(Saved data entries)
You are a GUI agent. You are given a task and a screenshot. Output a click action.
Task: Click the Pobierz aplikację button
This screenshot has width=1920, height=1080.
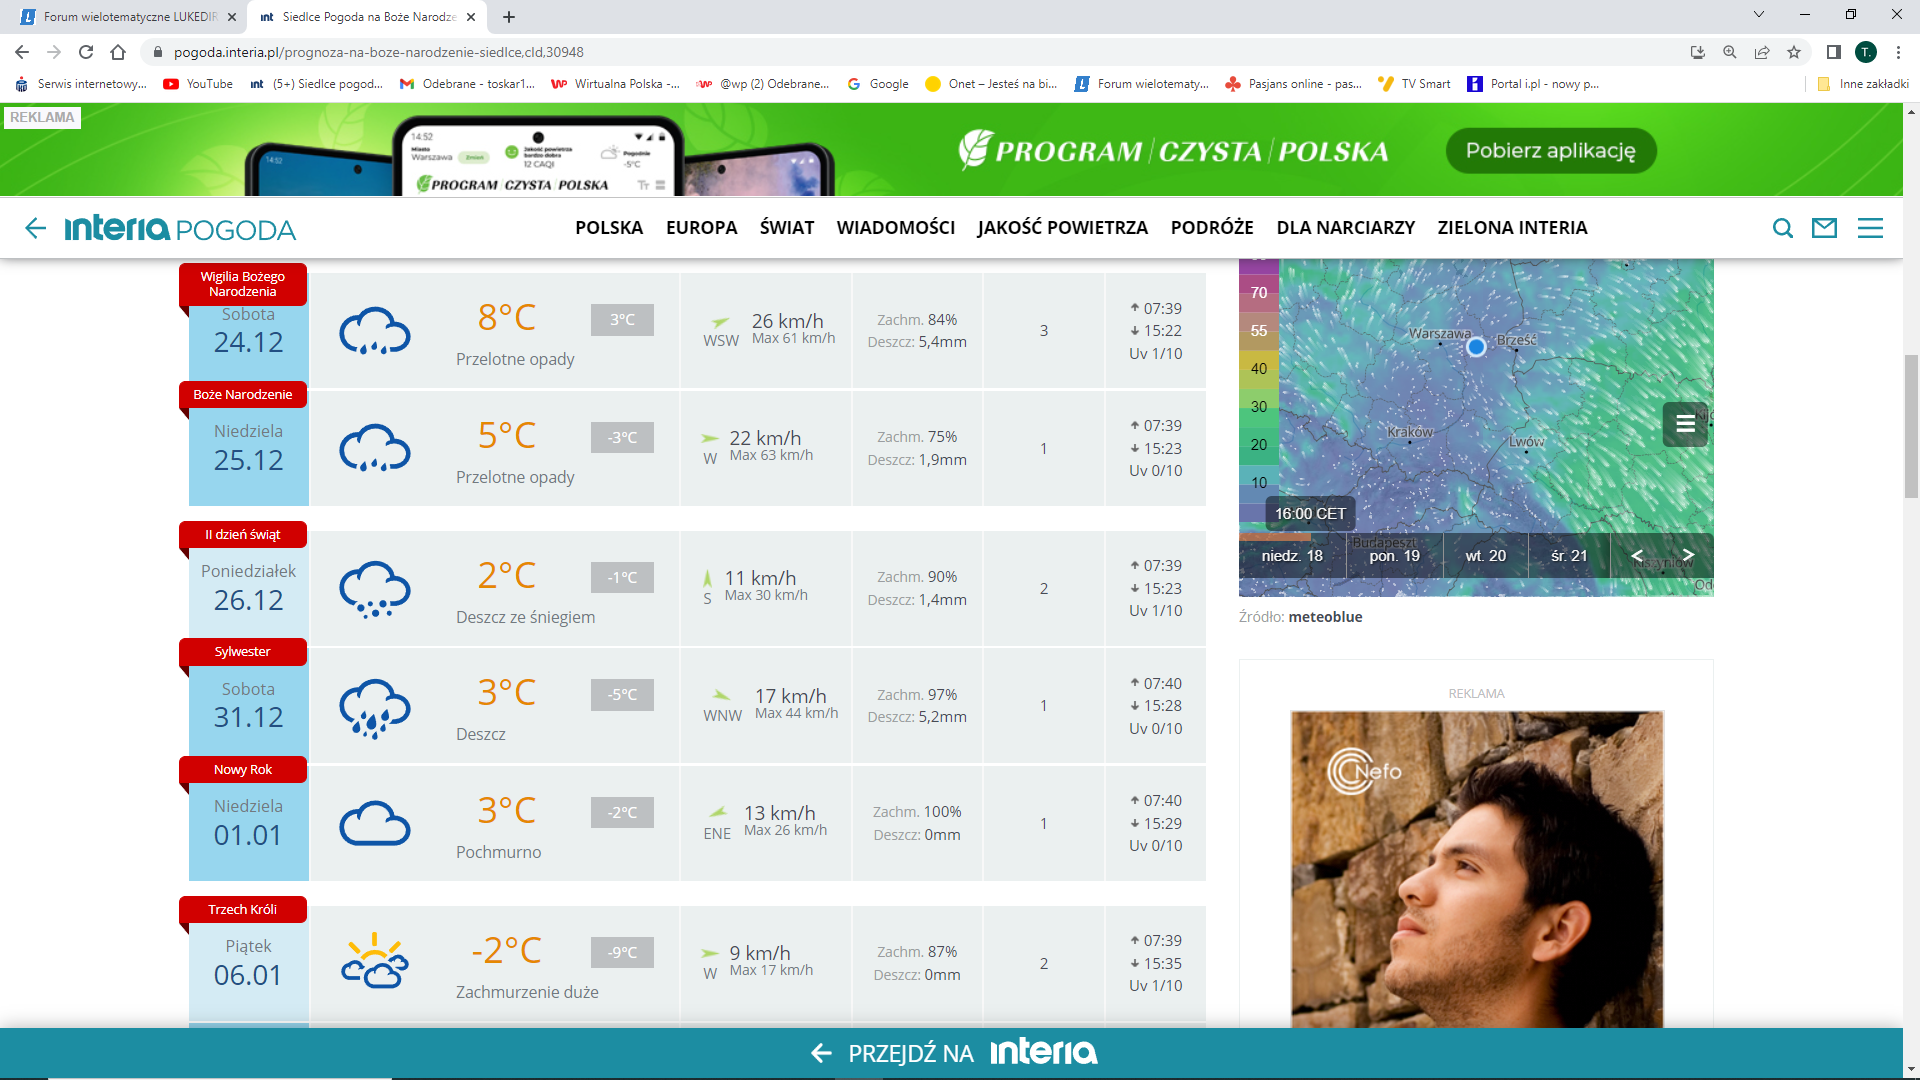click(1550, 151)
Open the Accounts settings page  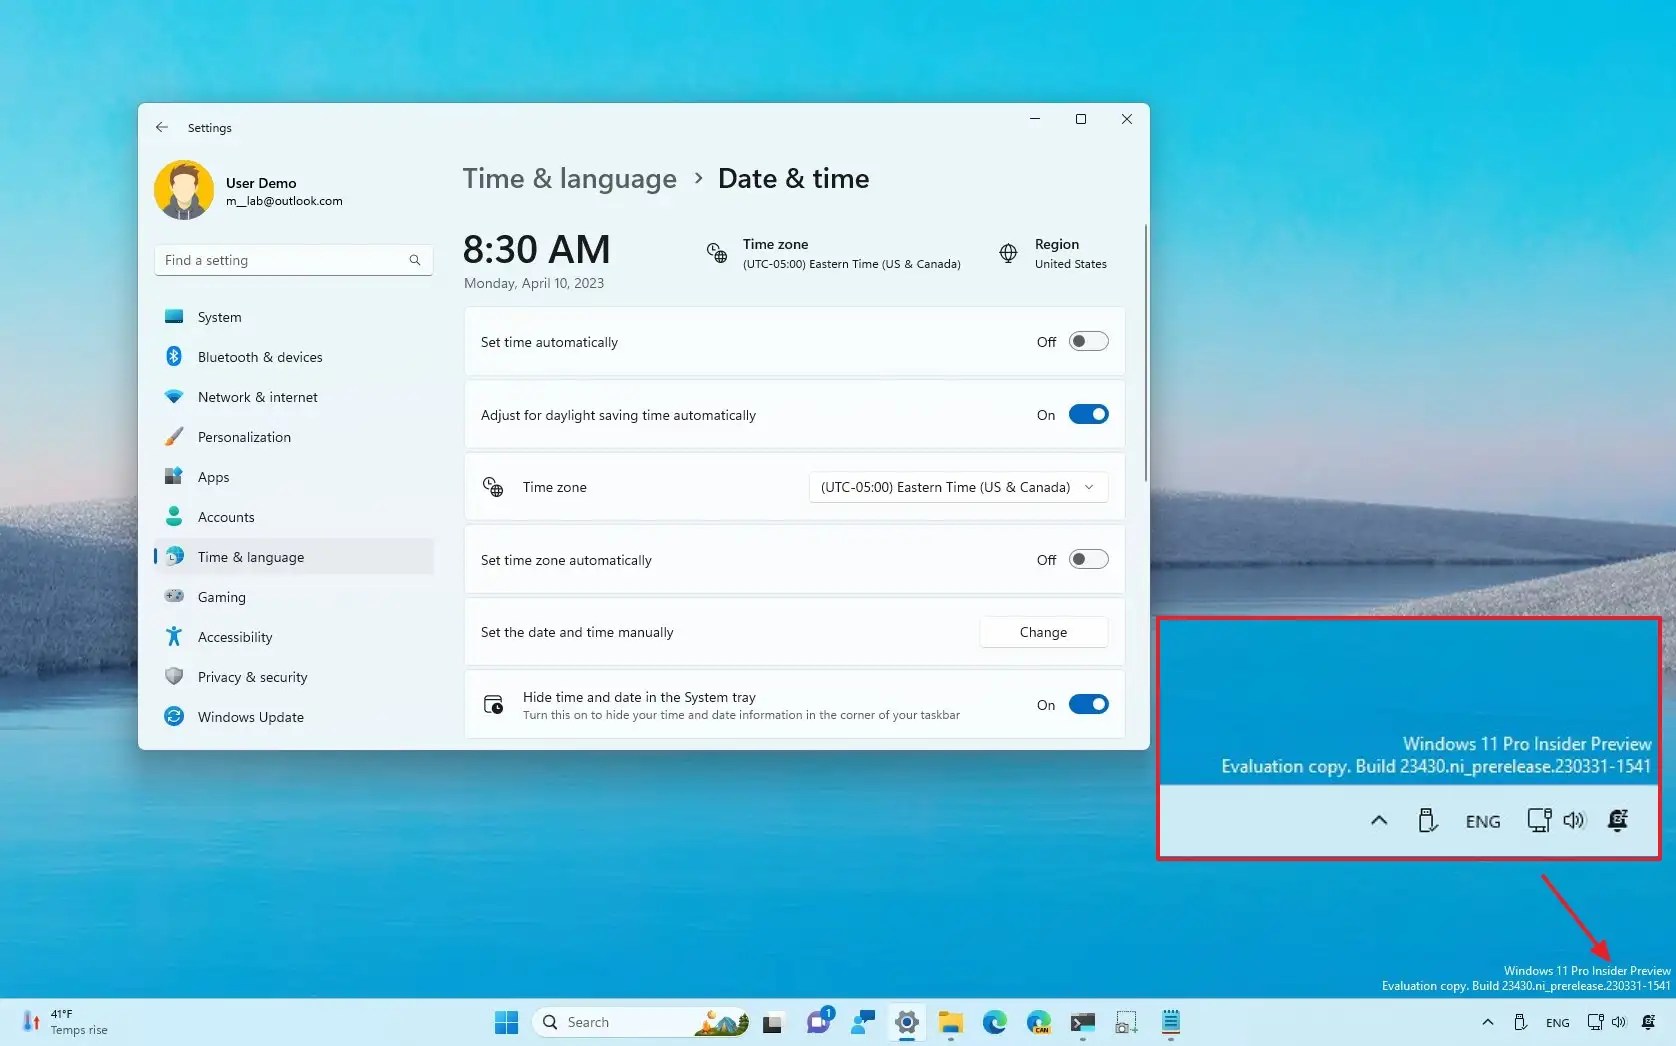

WHAT THE TASK ASKS. Pictures stay out, and every line of the records is transcribed exactly.

REPLY TO THE EXERCISE.
You are a GUI agent. You are given a task and a screenshot. Output a click action.
Task: Click the Pobierz aplikację button
This screenshot has width=1920, height=1080.
click(1550, 151)
Open the Accounts settings page  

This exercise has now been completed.